-- Direction --
Copy out verbatim the lines of the records starting at the line containing "Task: Open the throttling" and ending at the final line of the records.

· · · ·

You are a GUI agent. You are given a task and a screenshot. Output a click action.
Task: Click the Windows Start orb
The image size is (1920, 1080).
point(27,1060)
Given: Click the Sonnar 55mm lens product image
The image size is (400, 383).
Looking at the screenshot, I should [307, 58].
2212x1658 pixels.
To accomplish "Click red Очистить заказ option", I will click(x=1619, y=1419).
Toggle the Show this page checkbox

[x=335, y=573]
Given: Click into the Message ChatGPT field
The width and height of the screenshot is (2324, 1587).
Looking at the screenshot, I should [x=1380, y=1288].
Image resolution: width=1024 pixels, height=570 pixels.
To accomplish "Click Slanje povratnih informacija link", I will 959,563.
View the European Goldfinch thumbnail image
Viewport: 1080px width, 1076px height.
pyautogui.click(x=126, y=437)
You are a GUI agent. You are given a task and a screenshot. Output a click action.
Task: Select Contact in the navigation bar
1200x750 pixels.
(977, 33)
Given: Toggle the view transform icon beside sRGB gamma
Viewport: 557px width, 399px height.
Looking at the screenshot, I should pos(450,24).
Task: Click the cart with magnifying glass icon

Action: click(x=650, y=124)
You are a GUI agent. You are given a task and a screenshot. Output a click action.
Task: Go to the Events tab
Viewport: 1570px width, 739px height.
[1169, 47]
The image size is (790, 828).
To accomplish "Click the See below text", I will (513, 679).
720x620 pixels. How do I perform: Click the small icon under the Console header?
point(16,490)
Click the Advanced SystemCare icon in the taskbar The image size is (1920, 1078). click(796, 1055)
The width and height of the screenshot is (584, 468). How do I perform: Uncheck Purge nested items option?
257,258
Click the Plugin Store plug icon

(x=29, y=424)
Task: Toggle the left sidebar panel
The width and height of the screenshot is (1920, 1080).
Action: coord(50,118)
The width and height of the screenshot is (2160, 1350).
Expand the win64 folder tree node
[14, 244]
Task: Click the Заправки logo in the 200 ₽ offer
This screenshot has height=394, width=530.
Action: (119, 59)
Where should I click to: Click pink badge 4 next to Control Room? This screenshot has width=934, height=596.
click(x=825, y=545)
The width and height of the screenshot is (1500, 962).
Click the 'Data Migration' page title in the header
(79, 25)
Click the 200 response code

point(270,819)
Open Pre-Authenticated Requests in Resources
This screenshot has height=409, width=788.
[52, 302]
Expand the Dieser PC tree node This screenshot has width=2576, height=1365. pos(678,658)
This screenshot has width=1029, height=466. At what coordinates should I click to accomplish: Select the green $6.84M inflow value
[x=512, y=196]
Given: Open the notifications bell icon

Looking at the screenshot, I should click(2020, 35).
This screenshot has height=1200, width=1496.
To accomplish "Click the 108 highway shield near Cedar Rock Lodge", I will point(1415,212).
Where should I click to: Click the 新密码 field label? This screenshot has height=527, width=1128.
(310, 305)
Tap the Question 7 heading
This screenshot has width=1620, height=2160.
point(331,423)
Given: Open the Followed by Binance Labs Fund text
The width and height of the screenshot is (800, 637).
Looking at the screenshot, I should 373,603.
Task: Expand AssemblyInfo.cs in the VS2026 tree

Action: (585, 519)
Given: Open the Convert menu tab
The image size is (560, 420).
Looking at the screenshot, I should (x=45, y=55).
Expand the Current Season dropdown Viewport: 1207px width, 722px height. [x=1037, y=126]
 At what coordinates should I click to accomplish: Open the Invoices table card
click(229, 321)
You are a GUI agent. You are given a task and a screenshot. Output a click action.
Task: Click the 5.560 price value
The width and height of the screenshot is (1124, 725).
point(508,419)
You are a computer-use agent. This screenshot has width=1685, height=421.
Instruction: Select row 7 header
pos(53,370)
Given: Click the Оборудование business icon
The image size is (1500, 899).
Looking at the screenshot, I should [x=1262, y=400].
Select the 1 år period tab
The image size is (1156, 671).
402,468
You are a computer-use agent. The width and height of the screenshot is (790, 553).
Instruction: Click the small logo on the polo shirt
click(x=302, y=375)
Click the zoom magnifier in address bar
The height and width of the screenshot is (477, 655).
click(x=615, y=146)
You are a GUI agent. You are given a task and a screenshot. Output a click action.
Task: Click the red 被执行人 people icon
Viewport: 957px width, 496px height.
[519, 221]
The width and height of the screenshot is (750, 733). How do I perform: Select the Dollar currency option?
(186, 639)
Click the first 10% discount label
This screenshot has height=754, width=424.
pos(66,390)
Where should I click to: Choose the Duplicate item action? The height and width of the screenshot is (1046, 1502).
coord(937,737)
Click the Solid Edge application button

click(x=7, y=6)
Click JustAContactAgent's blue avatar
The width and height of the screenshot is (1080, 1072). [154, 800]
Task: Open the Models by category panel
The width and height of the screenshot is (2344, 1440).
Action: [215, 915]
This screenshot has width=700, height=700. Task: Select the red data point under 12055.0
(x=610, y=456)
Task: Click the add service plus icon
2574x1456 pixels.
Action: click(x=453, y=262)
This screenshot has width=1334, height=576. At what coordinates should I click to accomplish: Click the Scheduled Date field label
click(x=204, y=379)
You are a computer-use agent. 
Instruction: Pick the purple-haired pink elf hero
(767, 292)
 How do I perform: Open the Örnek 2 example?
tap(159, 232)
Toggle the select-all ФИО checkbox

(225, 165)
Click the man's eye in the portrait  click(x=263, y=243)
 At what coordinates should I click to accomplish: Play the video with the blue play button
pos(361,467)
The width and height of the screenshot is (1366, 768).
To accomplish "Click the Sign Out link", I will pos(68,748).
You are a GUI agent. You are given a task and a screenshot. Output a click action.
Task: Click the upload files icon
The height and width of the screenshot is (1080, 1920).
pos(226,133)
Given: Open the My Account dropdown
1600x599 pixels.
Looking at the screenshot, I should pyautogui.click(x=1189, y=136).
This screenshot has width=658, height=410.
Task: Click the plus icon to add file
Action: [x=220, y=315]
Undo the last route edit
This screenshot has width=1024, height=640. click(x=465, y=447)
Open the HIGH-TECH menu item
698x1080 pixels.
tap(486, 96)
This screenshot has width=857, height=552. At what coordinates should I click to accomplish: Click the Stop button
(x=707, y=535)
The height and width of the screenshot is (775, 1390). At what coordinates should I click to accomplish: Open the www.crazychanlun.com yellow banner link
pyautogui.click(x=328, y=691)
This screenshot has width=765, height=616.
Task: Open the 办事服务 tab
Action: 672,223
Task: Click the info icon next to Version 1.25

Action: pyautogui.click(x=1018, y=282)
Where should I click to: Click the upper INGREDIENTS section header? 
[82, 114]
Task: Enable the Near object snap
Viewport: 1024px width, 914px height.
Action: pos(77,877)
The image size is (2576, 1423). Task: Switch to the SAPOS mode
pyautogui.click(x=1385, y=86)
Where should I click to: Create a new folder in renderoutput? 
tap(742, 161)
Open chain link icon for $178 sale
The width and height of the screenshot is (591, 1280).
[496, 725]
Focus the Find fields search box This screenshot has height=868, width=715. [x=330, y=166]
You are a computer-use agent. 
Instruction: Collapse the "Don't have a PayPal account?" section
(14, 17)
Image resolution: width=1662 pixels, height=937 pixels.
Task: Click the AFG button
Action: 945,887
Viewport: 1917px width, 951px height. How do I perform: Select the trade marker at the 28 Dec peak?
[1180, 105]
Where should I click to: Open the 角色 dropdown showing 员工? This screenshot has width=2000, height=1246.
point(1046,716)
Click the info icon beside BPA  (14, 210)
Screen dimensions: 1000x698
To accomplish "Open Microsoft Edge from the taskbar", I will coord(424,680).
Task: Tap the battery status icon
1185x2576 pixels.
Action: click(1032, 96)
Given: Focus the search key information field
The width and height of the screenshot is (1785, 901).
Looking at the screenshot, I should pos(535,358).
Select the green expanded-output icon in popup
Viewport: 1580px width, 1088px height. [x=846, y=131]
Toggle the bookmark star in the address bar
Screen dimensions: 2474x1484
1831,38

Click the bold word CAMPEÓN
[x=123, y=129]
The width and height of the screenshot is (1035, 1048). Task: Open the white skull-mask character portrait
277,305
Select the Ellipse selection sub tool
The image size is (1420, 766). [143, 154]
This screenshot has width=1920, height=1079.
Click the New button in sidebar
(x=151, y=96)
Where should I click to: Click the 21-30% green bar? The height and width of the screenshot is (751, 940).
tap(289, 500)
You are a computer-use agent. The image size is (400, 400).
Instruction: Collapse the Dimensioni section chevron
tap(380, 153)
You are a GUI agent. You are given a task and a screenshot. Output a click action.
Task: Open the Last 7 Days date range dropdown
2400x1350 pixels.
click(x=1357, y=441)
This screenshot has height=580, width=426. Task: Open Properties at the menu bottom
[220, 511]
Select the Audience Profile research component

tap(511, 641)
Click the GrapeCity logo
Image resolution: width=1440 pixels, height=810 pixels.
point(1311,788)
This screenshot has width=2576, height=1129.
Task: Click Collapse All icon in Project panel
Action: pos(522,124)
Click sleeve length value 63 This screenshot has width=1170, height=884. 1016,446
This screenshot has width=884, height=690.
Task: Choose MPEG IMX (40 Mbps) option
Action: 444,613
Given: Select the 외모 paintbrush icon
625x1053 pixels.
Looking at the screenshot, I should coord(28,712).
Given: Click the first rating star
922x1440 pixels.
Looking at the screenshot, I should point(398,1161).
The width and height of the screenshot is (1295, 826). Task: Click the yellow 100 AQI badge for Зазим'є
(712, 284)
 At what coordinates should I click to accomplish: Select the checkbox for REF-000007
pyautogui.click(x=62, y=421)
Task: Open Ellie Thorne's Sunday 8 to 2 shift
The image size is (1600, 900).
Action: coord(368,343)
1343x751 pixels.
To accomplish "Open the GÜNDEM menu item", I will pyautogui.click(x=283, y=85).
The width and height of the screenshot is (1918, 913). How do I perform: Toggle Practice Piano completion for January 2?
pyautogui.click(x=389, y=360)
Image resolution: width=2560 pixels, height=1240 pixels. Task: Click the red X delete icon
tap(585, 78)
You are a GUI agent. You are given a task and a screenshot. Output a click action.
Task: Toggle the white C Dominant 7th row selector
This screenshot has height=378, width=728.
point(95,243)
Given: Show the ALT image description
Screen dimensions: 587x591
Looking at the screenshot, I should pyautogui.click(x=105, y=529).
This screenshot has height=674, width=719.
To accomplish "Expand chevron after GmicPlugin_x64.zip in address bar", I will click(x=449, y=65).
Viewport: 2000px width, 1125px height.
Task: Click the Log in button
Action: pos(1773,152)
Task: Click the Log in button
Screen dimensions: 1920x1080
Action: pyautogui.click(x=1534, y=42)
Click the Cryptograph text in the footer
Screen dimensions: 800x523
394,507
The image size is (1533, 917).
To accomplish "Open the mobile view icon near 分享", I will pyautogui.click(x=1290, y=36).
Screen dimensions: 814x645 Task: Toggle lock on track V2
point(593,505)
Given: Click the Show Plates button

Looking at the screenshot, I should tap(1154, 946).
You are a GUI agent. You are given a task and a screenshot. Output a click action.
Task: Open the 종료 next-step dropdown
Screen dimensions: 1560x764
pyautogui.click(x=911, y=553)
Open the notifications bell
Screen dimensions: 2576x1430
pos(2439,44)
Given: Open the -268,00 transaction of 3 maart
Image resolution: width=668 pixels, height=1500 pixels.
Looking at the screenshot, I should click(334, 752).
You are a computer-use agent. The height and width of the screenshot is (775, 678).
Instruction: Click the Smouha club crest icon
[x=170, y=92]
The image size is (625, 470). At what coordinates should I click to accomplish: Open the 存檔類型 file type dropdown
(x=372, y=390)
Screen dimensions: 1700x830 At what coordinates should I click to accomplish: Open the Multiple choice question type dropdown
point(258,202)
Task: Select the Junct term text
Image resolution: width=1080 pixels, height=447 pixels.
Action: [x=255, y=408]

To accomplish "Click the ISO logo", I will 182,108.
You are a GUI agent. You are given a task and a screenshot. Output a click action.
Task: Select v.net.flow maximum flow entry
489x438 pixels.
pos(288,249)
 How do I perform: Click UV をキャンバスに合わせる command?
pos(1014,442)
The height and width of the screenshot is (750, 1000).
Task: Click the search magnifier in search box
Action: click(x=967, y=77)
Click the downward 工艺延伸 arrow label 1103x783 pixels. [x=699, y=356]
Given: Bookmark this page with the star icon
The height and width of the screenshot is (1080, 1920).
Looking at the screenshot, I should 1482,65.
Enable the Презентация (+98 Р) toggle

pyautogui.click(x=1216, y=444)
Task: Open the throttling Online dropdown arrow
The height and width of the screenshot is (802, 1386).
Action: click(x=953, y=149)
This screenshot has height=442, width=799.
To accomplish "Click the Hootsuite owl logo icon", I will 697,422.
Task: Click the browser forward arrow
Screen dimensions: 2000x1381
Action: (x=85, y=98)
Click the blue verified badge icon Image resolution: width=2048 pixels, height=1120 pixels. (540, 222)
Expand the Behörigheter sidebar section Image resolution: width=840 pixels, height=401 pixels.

· · · ·

-- Finished exercise --
Task: Open the throttling Online dropdown arrow
The height and width of the screenshot is (802, 1386).
Action: click(x=953, y=149)
This screenshot has height=442, width=799.
To accomplish "Click the Hootsuite owl logo icon", I will 697,422.
Task: Click the browser forward arrow
Screen dimensions: 2000x1381
Action: (x=85, y=98)
Click the blue verified badge icon Image resolution: width=2048 pixels, height=1120 pixels. (540, 222)
Expand the Behörigheter sidebar section Image resolution: width=840 pixels, height=401 pixels.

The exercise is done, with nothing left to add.